One of these fundamental questions is there from the moment you step into this world, even if you aren't aware of it, or are just so familiar with Bionicle at this point that you don't even think about it. The question being: why are they robots? (yes, I'm aware that they're biomechanical, which actually adds further to the theme, but the point is they're entirely synthetic and man-made - somebody clearly built them, they didn't just pop into existence one day for no reason)
No, seriously, this is supposed to be a tropical island, and they're living a tribal lifestyle, so, why are they robots? This question underpins the entire franchise and its whole premise: the natural and the artificial, the biological and the mechanical. The Toa, despite being robots, control the natural elements, shaping the world around them. Mata Nui, despite being a robot, is stricken with a sickness similar to that of a living creature.
This is intentional, this contrast was deliberate. It was designed from the very beginning to make you question everything you were being told. How did these robotic beings arrive here? Where did the scattered remnants of technology come from? Are these legends and tales that they believe the whole truth? As the hard work of Maku/the Shadow Emperor shows (as found here), there were likely several more plans to add layers of misdirection and intrigue into the story such as a possible creation myth involving the Toa.
Now, for a number of reasons the religious elements were toned down, but even what we did get, the legend of Mata Nui, was enough to serve the purpose of the story well enough as a half-true tale that the truly knowledgeable characters - the Turaga, could tell their followers for whatever reasons they had. It's obviously easy to take this for granted: it's Bionicle, of course they're robots, but they were robots for a reason, a deliberate and specific reason that served the story that everyone in that wonderful team wanted to tell. It was a red flag cluing us in to what was really going on, that we weren't being told the whole truth.
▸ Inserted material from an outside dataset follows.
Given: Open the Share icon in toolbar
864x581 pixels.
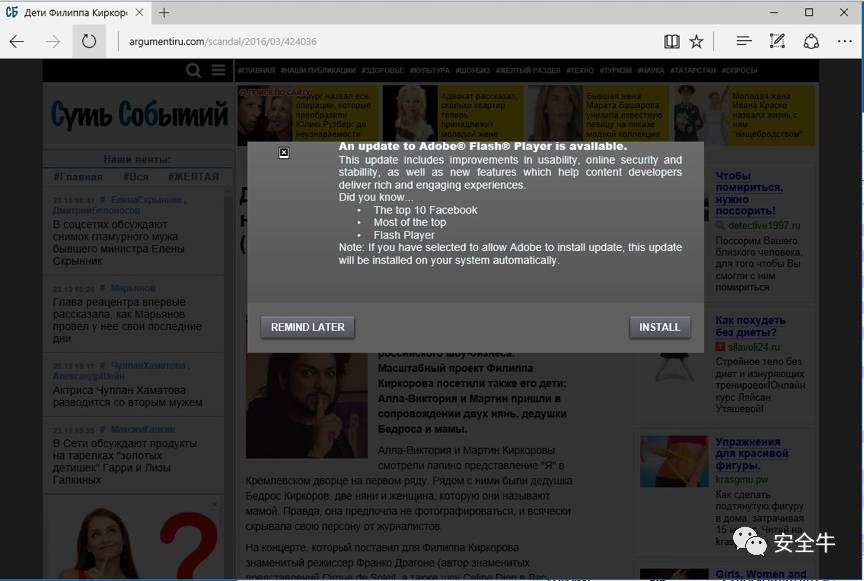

That their lord and saviour Mata Nui was in fact not a formless spirit, but a giant robot that was made to fix a broken planet and also gather knowledge or something.
All this to say: what was the point of it in G2 then? What functional reason did having the Okotans, Toa, wildlife, Skull Raiders, Skull Spiders, etc. be robots (or at least very robot-like), serve? Well... it's... Bionicle, they have to be robots! They just are! Stop questioning it! Don't get me wrong, this is an easy trap to fall into. Pretty much every Bionicle project that reinvents the concept ends up doing it. Even the semi-living shamelessly plugged Bionicle Eternal project that I'm a part of is guilty of this oversight. But it's there.
And I think it shows a lot about how G1 and G2 approached building their world. G1 was carefully plotted and planned (if rewritten half a dozen times in its subsequent 10 year run ) while G2 looked mostly at the surface level: trying to recapture that same magic without considering the deeper layers that made it so magical in the first place.
As a reminder, I'm not saying this to make you, or anyone, hate G2. All I'm doing is giving a point that has occurred to me on why it's always felt so... off, to me personally. If you enjoy it, all the power to you - I just can't. So who's the real loser in this scenario anyway?